If you’ve grown accustomed to — or assumed — you’d get a deduction for your college-bound kid, think again.
It’s just one of the many changes in tax law, since the Tax Cuts and Jobs Act of 2017. Of course, this information is not a substitute for professional tax advice tailored to your unique financial situation.
Before TCJA, full-time college children qualified for a $4,050 personal exemption, which a parent could claim as a deduction to determine taxable income. Taxable income is used to calculate financial aid and other awards, says Paula Bishop, a Seattle-based CPA focused on financial aid and higher education. TCJA removed exemptions altogether, so parents of college students (17 and older), accustomed to personal exemptions, may notice a sizable adjustment at tax time — and not necessarily in their favor.
For dependents under 17, the new Child Tax Credit offers a credit of up to $2,000, some of which is refundable. For families claiming full-time college students 17 and up as dependents, there’s a $500 tax credit available, the Credit for Other Dependents, Bishop says. Like most credits and deductions, various income limits apply, and the credit can be reduced, depending upon your income.
Single parents who can file as head of household can take advantage of the standard deduction, which is $18,000 post-TCJA, up from $9,350 in 2017. A parent qualifies if his or her full-time student was under 24 at the end of the tax year, and dependent upon that parent for more than half of his or her support.
Goodbye, HELOC deduction
Some parents rely on home equity loans and lines of credit to help fund educational expenses; HELOC interest payments qualified for a tax deduction. Under TCJA, when HELOC funds aren’t used for a home, the loan interest isn’t deductible. However, “refinance interest rates are in the 4 percent range right now,” Bishop says, “which is a lower rate than the current 8 percent rate for federal loans to parents, known as PLUS loans, Parent Loans for Undergraduate Students.”
Increased gift amounts
If a grandma wants to offer some cash to help defray college costs, let her know that for tax year 2018, you or your child can receive $15,000 (up from $14,000), tax free, from another individual.
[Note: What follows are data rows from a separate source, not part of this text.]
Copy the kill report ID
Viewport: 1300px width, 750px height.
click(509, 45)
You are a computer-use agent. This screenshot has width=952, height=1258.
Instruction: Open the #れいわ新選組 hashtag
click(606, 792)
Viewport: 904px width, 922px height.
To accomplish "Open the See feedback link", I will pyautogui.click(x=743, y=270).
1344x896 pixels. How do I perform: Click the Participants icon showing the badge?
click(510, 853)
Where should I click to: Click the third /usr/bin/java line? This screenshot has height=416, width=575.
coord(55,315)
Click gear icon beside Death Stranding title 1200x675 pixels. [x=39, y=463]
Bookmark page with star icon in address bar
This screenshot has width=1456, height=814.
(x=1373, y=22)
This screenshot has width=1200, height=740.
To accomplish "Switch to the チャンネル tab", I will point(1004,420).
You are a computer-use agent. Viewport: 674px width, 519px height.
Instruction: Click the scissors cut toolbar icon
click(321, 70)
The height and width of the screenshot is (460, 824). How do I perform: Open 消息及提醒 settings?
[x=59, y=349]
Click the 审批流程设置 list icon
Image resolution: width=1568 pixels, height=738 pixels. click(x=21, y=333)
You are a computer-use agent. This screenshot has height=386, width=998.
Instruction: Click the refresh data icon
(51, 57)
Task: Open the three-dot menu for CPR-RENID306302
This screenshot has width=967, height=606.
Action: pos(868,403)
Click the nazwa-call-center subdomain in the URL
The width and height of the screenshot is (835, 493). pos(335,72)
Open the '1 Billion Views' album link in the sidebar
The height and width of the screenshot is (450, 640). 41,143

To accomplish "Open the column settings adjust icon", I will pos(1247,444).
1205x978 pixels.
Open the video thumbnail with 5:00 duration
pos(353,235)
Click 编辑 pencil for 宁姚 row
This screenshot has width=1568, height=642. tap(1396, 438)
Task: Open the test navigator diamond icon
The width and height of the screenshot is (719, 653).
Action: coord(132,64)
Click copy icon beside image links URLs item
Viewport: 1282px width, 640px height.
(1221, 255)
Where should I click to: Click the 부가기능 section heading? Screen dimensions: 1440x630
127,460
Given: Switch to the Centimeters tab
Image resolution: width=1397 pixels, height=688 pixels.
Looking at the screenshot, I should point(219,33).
If two grandparents want to write a $15,000 check each, that’s a tidy, tax-free $30,000.
The TCJA expanded the use of 529 college savings plans — previously restricted to use for higher education — to also include paying up to $10,000 per year for K-12 at private, religious or public schools, Bishop says.
What stayed the same
AOTC: The American Opportunity Tax Credit is the most popular tax credit for college students working on a first bachelor’s degree, attending at least half-time, in a program leading toward a degree or other diploma. Parents can claim up to $2,500 of tax credits, if paying at least $4,000 of qualified education expenses. These expenses include tuition, fees, books, supplies and even a computer. The student must be claimed as a dependent on the parent’s return.
Lifetime Learning Credit: If you or your dependent pay for college tuition and fees, you may qualify for the LLC, Bishop says, a 20 percent tax credit on the first $10,000 of qualified education expenses, up to a maximum of $2,000. There’s no limit on how many years you can claim the LLC. If you’re going to grad school or taking a class to learn something new, this credit is available, within certain income limits.